- [JOB A]: Decide whether each statement below agrees with the lamellar armor post, answering yes or no and quoting the words of the post that settle it: (i) the Siberian suit at the Museum of Natural History is steel with leather cords; (ii) the Tibetan monks used their lamellar armors in war up until WWII; (iii) the Royal Armouries in England has suits of Mongol armour in its permanent collection.
- [JOB B]: According to the lamellar armor post, until when were the Siberians using their lamellar armor?
- [JOB C]: Pick up the lamellar armor post after its final sentence and write the next part.

- [EXERCISE PASSAGE]:
Moving my answer to Andrew here as well.

Andrew Young wrote:
There is a Chinese Empirial order from roughly 14th cent mandating leather as cord material for lamellar. Tibetan monasteries have extant full garments of lamellar all leather corded (te oldest suits have been dated to 14th cent)...Some of this lamellar (in the Tibetan monasteries) is virtualy identical to the Viking lamellar finds (I think those are dated well after 7th cent).Many of the lamellar finds in the FSU (Russia and Asia) still retain bits of leather cording - many are 12th - 14th cent...


I was not referring to asian lamellar armour. Mostly central european.

I assume you mean to say Western European. Yes - there seems to have been very little lamellar used in the West after the Roman Empire fell.
But that has nothing to do with your assertions about the nature of "international style" lamellar. And this was certainly being used pretty identicaly from China, through the Silk Road and to Western Russia.

Andrew Young wrote: And a lot of asian armour is hide based. The plates that were used were heavily laquered to as to make the holes soft so as to avoid scissoring the cords apart....this is a critical key point.


The Tibetan/Mongol armours are all steel. They were at the Met recently. There are also suits of Mongol armour in the permanent collection of the Royal Armouries in England. The Met has a couple of lamellars but they hide them (though a fella I spoke to told me they were steel with leather cords)
There is also a Siberian suit on display at the Museum of Natural History - again steel with leather cords.

Interesting point to your argument about practical experience - the Siberians were using theirs into the 19th century. The Tibetan monks were not using them for war but had "military" sports events which involved riding and shooting in which these armours were used (again, many of them 600 years old!) up until WWII !!

Andrew Young wrote:
The Wisby battle finds include a batch of armour where lamellae virtualy identical to Russian finds were reworked into Brigandines. Prior to being reatached, there is no reason to think that the Danes tied them up any different than the Russians did. Presumably they served as lamellar no earler than maybe 100 years before being reworked - maybe 13th cent.


But as you said, this is a batch, hardly representative of the entire continent during the high and latter Middle Ages.

- [DATA SUPPLIED]:

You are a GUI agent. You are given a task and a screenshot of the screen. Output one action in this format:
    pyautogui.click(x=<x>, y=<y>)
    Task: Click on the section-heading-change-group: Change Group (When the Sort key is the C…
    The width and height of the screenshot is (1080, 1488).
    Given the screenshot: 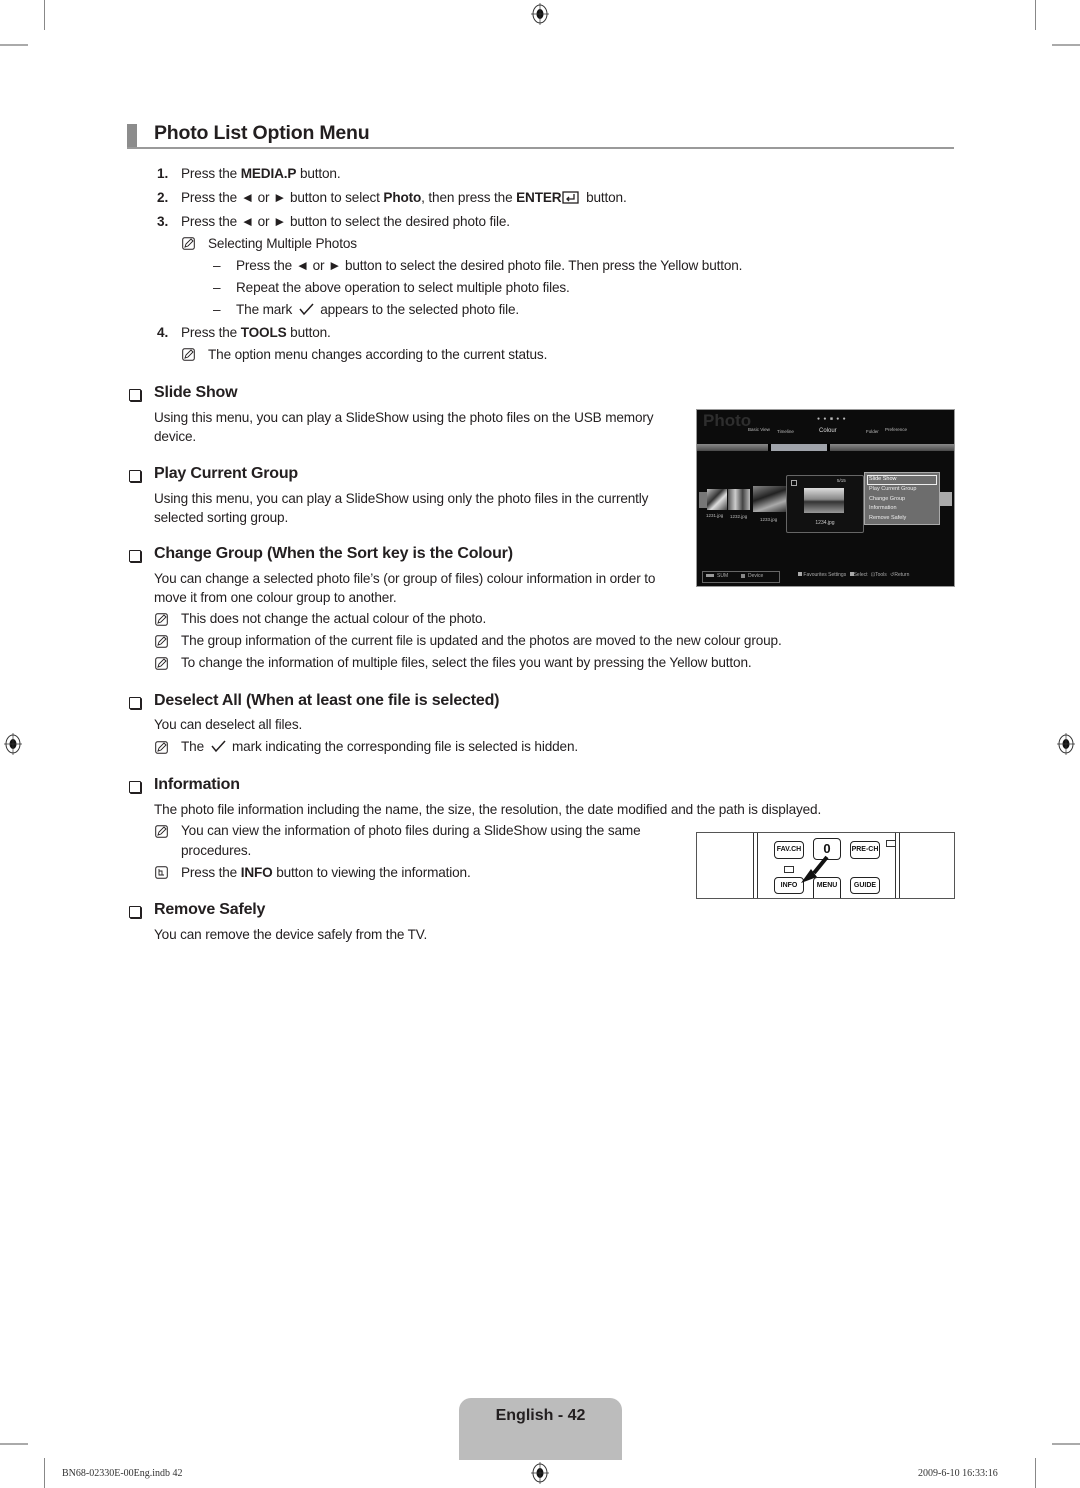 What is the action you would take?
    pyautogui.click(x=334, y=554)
* * *
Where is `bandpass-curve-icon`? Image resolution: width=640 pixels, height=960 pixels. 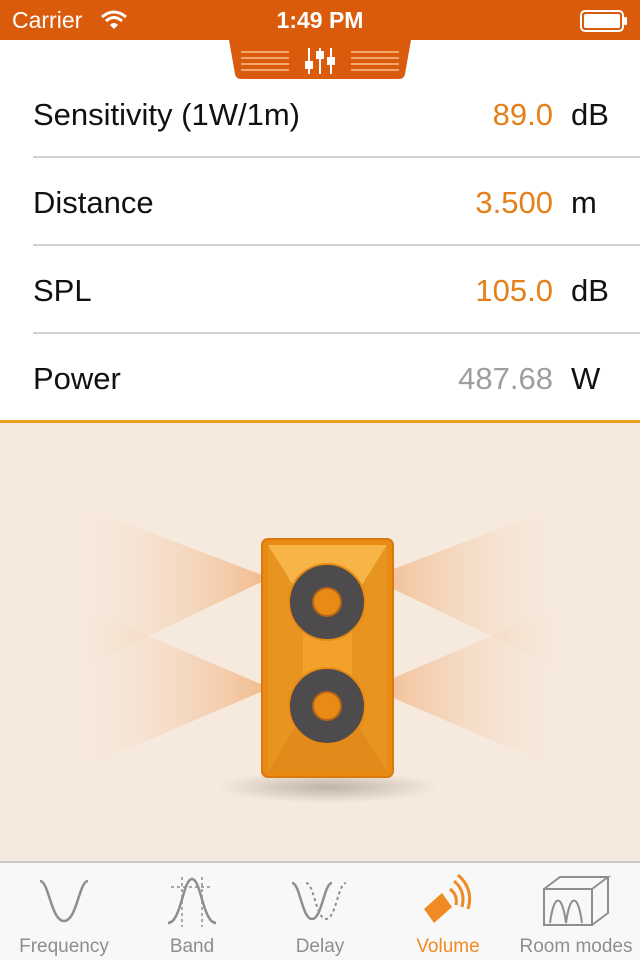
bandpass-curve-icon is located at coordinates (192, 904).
--
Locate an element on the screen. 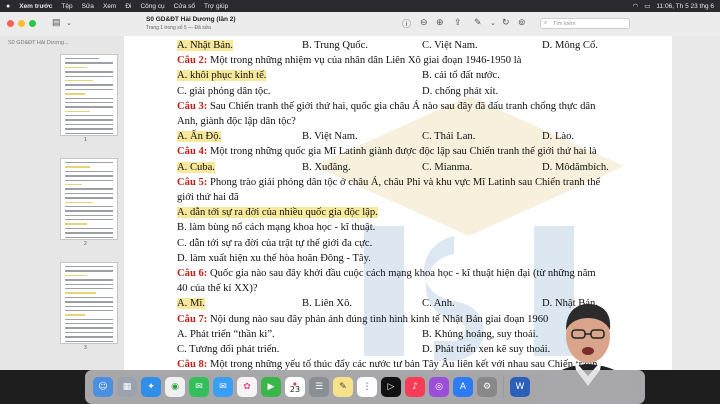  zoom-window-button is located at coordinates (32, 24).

- [TASK RESPONSE A]:
(i) Yes: "There is also a Siberian suit on display at the Museum of Natural History - again steel with leather cords."
(ii) No: "The Tibetan monks were not using them for war"
(iii) Yes: "There are also suits of Mongol armour in the permanent collection of the Royal Armouries in England."

- [TASK RESPONSE B]: Into the 19th century.

- [TASK RESPONSE C]:
Oh Andrew - don't pick at words to lose the substance! A number of the Brigandines worn at Wisby were old lamellar plates of the same type found in Russia but re-used as backing plates for Brigandines. I would think we have to assume that the dads or grandads of the Wisby fighters had used them as lamellar - or took trophy lamellar from Russian or Turk enemies.

Andrew Young wrote:I do not doubt the occasional use of organic cords (which includes leather), but leather does survive more than most people realize and when we tend to find caches we dont tend to find leather amidst these caches. I even suspect some of these numerous small lamellar caches were extra plates, not part of any given assembled suit.


And they just for s#!ts and giggles assembled the plates into rows in a fairly labour intensive leather tying process?
Meanwhile, you haven't refered to any post-Roman stapled lamellar. And, as far as I know the Roman stapled plates were not at all similar to "international style lamellar".

Andrew Young wrote: Its even more curious that among these found caches (which people say the leather has rotted away but was there) the number of plates dont equal enough for a full suit anyway! These are faulty conclusions.

I don't know what caches you are talking about, I'm talking about graves, battle sites, and monasteries containing full or almost full suits.

Andrew Young wrote: But just liked butted mail was thought by thousands to be real mail....

This is nonsense - only sport-SCA folks who never bothered cracking a book or going to a museum ever thought mail was not ordinarily riveted.

Andrew Young wrote:I believe many people are misled into thinking lamellar armour was widely made with organic cords.

Yes - I've been misled by the work of archaeologists, professional reconstructors and historians interpreting art, ...and then there's the Italian spies describing Eastern European armour in detail (Plano carpini and such).

Andrew Young wrote: There is far more evidence to support rings and staples than cords, even if its Roman evidence it still goes well up to the 6th century

Again - please refer me one find which is post-Roman (and at all like the Viking / Tibetan / Russian lamellar)!

Andrew Young wrote:...and soon after rivetted mail is starting to supersede it.

Here your timing is backwards. The Greeks were using mail at least by 300BCE and the Romans quite fully adopted it.
Romans seem to have used it alongside a variety of plated defenses. The plated defenses seem to me to have developed after mail.
The West Europeans seem to have been using mail possibly before the Roman invasion -- I constantly see its origin refered to as "Celtic" - and continued it as the primary armour (putting aside cloth defenses) until the Crusades.
I believe the earliest lamellar find (of the "international style") is a wee bit later than the earliest mail (like 50 years or so) and it realy takes off in Eastern Europe in the early middle ages (post Roman) though it seems to have got there from Asia where it was clarly primary (ie: the Northern Silk Road).

Andrew Young wrote:
Aside from Roman armour, what staples/rings are you talking about??
I know of ONE Siberian find (14th cent) - and that one is exciting precisely because it is so rare -- possibly one prototype for what later became Male-n-Plates combination armour

I have several problems with the typical approach to lamellar armour.


You didn't respond.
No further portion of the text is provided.